Convert the rows below into a JSON list of strings with one string per line, skipping any blank lines.

Pointing rows for text and elements

-----

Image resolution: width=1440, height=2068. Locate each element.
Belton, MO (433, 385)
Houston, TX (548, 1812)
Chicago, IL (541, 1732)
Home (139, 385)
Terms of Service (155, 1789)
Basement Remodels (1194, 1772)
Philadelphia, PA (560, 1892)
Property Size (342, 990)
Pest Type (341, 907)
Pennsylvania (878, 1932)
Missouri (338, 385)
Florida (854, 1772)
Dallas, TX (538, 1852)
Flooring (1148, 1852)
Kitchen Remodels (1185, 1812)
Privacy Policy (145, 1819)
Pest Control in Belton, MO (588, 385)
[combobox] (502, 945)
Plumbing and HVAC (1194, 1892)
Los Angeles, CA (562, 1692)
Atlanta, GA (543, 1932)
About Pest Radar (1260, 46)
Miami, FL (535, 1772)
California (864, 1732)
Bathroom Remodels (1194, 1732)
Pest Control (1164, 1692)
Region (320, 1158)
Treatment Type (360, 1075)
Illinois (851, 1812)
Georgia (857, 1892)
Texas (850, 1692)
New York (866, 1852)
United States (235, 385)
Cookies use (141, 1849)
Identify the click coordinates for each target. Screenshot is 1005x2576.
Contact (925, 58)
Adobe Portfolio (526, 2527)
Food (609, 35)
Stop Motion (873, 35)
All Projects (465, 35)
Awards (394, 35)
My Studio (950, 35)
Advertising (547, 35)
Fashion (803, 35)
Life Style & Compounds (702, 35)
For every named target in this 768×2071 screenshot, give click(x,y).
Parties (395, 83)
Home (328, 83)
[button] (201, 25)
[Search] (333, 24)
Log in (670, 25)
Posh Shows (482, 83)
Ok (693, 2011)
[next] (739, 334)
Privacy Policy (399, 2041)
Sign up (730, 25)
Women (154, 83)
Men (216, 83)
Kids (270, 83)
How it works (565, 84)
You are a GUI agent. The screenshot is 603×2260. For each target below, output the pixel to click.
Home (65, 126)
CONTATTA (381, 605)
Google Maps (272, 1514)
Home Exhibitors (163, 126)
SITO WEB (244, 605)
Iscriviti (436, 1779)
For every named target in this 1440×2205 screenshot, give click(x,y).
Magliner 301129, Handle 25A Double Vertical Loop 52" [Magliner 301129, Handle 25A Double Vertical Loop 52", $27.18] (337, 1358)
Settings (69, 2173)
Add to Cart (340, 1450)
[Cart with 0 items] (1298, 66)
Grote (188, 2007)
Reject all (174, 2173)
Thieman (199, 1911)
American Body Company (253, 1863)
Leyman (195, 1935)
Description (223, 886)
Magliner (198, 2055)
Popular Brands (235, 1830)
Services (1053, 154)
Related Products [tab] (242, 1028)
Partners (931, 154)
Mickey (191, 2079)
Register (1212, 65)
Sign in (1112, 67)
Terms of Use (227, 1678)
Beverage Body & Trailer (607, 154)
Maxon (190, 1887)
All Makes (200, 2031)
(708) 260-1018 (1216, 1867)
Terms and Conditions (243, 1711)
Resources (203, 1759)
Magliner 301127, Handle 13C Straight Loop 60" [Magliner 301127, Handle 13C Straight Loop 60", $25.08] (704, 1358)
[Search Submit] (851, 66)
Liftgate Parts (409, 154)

-----

## Worked solution
[
  "Image resolution: width=1440, height=2068. Locate each element.",
  "Belton, MO (433, 385)",
  "Houston, TX (548, 1812)",
  "Chicago, IL (541, 1732)",
  "Home (139, 385)",
  "Terms of Service (155, 1789)",
  "Basement Remodels (1194, 1772)",
  "Philadelphia, PA (560, 1892)",
  "Property Size (342, 990)",
  "Pest Type (341, 907)",
  "Pennsylvania (878, 1932)",
  "Missouri (338, 385)",
  "Florida (854, 1772)",
  "Dallas, TX (538, 1852)",
  "Flooring (1148, 1852)",
  "Kitchen Remodels (1185, 1812)",
  "Privacy Policy (145, 1819)",
  "Pest Control in Belton, MO (588, 385)",
  "[combobox] (502, 945)",
  "Plumbing and HVAC (1194, 1892)",
  "Los Angeles, CA (562, 1692)",
  "Atlanta, GA (543, 1932)",
  "About Pest Radar (1260, 46)",
  "Miami, FL (535, 1772)",
  "California (864, 1732)",
  "Bathroom Remodels (1194, 1732)",
  "Pest Control (1164, 1692)",
  "Region (320, 1158)",
  "Treatment Type (360, 1075)",
  "Illinois (851, 1812)",
  "Georgia (857, 1892)",
  "Texas (850, 1692)",
  "New York (866, 1852)",
  "United States (235, 385)",
  "Cookies use (141, 1849)",
  "Identify the click coordinates for each target. Screenshot is 1005x2576.",
  "Contact (925, 58)",
  "Adobe Portfolio (526, 2527)",
  "Food (609, 35)",
  "Stop Motion (873, 35)",
  "All Projects (465, 35)",
  "Awards (394, 35)",
  "My Studio (950, 35)",
  "Advertising (547, 35)",
  "Fashion (803, 35)",
  "Life Style & Compounds (702, 35)",
  "For every named target in this 768×2071 screenshot, give click(x,y).",
  "Parties (395, 83)",
  "Home (328, 83)",
  "[button] (201, 25)",
  "[Search] (333, 24)",
  "Log in (670, 25)",
  "Posh Shows (482, 83)",
  "Ok (693, 2011)",
  "[next] (739, 334)",
  "Privacy Policy (399, 2041)",
  "Sign up (730, 25)",
  "Women (154, 83)",
  "Men (216, 83)",
  "Kids (270, 83)",
  "How it works (565, 84)",
  "You are a GUI agent. The screenshot is 603×2260. For each target below, output the pixel to click.",
  "Home (65, 126)",
  "CONTATTA (381, 605)",
  "Google Maps (272, 1514)",
  "Home Exhibitors (163, 126)",
  "SITO WEB (244, 605)",
  "Iscriviti (436, 1779)",
  "For every named target in this 1440×2205 screenshot, give click(x,y).",
  "Magliner 301129, Handle 25A Double Vertical Loop 52\" [Magliner 301129, Handle 25A Double Vertical Loop 52\", $27.18] (337, 1358)",
  "Settings (69, 2173)",
  "Add to Cart (340, 1450)",
  "[Cart with 0 items] (1298, 66)",
  "Grote (188, 2007)",
  "Reject all (174, 2173)",
  "Thieman (199, 1911)",
  "American Body Company (253, 1863)",
  "Leyman (195, 1935)",
  "Description (223, 886)",
  "Magliner (198, 2055)",
  "Popular Brands (235, 1830)",
  "Services (1053, 154)",
  "Related Products [tab] (242, 1028)",
  "Partners (931, 154)",
  "Mickey (191, 2079)",
  "Register (1212, 65)",
  "Sign in (1112, 67)",
  "Terms of Use (227, 1678)",
  "Beverage Body & Trailer (607, 154)",
  "Maxon (190, 1887)",
  "All Makes (200, 2031)",
  "(708) 260-1018 (1216, 1867)",
  "Terms and Conditions (243, 1711)",
  "Resources (203, 1759)",
  "Magliner 301127, Handle 13C Straight Loop 60\" [Magliner 301127, Handle 13C Straight Loop 60\", $25.08] (704, 1358)",
  "[Search Submit] (851, 66)",
  "Liftgate Parts (409, 154)"
]